Jelena Pasic and Dardra Coaxum told TheBlaze, “For five years and counting, we built our business on a prerogative [of] cherishing diversity within our ownership, staff and customers in our beloved Harlem COMMUNITY. We refuse to be sucked into your racist rants, so if you wish to name drop, please use names of those with similar views.”
“We ask that our name is removed from your rant because we do not want to have anything to do with you,” the women added. “And yeah, we ask that you get your burgers somewhere else. We do not tolerate ‘racism’ either. We thrive on equality and fairness and have full intentions to keep it that way!”
Livingston initially tried to explain his comments in a blog post by claiming that the remarks were simply jokes, but said that he maintains the position that “reverse racism” doesn’t exist.
Livingston seemed to double down on his initial remarks, concluding the posting by writing, “I don’t want to be black. I just don’t want to be white.”
What are the investigation's findings?
A Tuesday news release from FIRE — the Foundation for Individual Rights in Education — revealed that Rutgers found Livingston guilty of violating the university’s Policy Prohibiting Discrimination and Harassment with his inflammatory Facebook remarks.
FIRE wrote a letter to the university Tuesday on Livingston's behalf demanding that they reverse the guilty finding, which could cost Livingston — a tenured professor at the public university — his job.
A portion of FIRE Director of Litigation Marieke Tuthill Beck-Coon's letter read:
We write today to express our grave concern about Rutgers University’s finding that Professor Livingston violated the institution’s Policy Prohibiting Discrimination and Harassment.
Issued by the Office of Employment Equity and upheld on appeal by Associate Vice President Harry Agnostak, this finding violates Professor Livingston’s well-established First Amendment right to express himself as a private citizen on matters of public concern.
Further, the decision’s untenable rationale poses a serious threat to the academic freedom of Rutgers faculty and impermissibly hinders their ability to fulfill their essential role in our democracy.
The organization reported that Livingston's formal punishment has yet to be announced, but the school's policy permits disciplinary action 'up to and including discharge.'"
What did Livingston say?
According to the news release, Livingston hopes that university will reconsider its decision.

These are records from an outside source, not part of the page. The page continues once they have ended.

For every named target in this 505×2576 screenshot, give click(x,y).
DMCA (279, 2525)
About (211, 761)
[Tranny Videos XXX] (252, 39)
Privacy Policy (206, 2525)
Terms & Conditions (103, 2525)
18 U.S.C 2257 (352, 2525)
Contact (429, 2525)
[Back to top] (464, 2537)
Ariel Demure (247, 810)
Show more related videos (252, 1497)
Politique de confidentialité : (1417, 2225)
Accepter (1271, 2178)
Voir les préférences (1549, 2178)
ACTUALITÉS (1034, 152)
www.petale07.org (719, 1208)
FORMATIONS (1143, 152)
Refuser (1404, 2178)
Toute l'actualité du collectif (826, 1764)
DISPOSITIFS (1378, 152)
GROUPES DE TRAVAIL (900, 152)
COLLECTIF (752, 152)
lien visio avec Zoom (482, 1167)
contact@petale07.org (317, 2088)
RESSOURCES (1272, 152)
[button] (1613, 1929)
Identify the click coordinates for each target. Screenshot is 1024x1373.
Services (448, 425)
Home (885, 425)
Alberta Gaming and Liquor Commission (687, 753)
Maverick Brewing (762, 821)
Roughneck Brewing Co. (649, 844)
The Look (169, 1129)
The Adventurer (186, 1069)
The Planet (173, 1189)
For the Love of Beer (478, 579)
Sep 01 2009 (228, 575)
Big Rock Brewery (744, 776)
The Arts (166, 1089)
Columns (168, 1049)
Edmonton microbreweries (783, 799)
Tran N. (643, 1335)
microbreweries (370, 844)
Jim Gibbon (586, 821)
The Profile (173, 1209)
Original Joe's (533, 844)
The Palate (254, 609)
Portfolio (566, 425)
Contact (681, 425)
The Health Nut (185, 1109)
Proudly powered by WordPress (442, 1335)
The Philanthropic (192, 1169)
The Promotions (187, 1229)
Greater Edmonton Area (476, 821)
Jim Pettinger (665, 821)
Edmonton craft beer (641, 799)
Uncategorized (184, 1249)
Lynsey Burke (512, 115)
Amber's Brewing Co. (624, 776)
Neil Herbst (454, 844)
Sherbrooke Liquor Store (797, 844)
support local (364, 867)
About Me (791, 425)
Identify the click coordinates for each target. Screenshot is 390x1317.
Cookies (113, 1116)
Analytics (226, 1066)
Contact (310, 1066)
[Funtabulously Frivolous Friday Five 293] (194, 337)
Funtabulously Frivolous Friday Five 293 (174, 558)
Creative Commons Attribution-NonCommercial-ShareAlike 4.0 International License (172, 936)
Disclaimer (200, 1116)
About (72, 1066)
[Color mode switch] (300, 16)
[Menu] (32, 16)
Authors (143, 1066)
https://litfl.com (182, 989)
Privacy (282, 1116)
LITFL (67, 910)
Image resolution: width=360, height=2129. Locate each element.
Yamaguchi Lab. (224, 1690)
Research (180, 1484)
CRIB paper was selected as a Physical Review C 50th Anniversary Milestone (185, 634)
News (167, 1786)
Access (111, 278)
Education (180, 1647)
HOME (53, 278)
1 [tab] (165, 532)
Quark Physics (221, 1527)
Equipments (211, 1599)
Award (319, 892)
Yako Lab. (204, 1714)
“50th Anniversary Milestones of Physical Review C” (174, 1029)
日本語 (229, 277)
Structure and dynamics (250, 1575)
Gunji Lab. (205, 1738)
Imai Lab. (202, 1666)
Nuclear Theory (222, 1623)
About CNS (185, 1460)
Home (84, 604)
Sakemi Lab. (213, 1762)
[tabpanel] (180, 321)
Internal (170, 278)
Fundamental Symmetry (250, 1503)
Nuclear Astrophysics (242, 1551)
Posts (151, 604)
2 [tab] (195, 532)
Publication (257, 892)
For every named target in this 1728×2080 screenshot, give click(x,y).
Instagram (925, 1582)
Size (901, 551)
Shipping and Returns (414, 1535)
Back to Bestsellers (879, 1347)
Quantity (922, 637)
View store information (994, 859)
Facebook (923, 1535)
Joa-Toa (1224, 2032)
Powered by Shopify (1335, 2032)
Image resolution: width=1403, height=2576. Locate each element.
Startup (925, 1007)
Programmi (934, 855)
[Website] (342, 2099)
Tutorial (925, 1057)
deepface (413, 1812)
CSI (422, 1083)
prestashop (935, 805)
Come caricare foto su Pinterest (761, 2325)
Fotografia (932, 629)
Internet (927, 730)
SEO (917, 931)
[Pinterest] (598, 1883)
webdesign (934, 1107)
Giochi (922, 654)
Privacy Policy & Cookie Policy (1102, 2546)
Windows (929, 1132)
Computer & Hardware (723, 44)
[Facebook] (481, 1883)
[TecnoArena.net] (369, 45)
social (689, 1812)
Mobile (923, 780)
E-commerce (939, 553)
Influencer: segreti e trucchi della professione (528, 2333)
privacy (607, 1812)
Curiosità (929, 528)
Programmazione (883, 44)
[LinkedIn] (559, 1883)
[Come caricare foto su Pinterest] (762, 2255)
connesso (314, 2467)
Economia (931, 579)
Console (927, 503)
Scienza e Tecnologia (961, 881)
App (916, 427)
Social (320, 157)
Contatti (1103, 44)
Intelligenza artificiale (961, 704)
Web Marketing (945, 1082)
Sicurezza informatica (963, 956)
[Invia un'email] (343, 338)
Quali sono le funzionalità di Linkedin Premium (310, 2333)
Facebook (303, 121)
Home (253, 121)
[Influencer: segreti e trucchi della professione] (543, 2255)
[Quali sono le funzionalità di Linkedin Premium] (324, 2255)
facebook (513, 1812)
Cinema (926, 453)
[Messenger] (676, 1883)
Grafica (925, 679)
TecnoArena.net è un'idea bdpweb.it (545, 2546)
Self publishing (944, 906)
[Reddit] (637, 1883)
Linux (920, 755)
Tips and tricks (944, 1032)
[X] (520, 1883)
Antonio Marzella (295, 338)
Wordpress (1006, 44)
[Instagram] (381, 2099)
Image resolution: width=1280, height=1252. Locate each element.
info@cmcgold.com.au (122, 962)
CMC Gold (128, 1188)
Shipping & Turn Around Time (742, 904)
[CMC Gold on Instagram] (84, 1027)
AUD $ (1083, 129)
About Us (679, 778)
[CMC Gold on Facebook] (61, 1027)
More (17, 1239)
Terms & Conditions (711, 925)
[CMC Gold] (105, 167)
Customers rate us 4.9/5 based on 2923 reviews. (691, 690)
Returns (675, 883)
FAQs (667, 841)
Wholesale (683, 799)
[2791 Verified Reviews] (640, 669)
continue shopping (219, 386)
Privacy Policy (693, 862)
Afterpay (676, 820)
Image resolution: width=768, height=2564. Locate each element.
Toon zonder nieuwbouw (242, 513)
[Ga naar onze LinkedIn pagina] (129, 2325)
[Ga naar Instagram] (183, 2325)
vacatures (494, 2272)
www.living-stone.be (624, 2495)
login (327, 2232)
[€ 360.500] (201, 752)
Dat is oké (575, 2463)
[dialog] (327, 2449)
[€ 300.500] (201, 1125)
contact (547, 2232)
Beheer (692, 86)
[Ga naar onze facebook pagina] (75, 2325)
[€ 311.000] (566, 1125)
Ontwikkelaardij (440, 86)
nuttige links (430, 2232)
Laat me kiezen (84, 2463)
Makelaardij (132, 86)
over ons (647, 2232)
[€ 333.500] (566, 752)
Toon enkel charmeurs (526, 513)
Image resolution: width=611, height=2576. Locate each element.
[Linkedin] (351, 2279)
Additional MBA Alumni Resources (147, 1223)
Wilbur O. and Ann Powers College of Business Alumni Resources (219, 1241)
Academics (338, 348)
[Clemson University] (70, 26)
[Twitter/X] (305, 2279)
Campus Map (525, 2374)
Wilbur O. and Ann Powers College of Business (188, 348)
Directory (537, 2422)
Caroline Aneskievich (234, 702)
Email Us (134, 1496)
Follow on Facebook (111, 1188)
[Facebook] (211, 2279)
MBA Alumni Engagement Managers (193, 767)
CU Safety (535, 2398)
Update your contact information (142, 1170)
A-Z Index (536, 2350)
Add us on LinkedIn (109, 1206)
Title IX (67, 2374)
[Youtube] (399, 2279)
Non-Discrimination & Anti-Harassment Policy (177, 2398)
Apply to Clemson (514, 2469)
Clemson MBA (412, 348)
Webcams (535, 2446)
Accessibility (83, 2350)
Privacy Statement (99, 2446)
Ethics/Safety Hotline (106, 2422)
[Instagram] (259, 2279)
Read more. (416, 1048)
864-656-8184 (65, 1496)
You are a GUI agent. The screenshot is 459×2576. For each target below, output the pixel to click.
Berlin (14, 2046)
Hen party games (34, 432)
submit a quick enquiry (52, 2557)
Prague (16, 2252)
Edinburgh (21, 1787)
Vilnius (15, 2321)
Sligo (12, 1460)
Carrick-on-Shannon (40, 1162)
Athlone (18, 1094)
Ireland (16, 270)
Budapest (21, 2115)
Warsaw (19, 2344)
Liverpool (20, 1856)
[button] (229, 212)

“I allowed FIRE to publicize this finding not simply on my own behalf, but because I believe the intellectual mission of Rutgers, a place to which I’ve devoted my career, is in peril, and being overridden for the sake of public relations,” he said, according to the organization.
“Allowing human resource administrators to tell a professor of 30 years what he can and can’t say on Facebook means that the tradition of academic freedom in our public universities is essentially over. I respect that tradition too much not to protest,” he added.
“I’m also a fan of the Constitution, which is equally under assault here,” Livingston concluded. “I very much hope the university will see its way to overturning this finding of ‘reverse racism’ and reaffirming the democratic freedoms that Rutgers has long stood for.”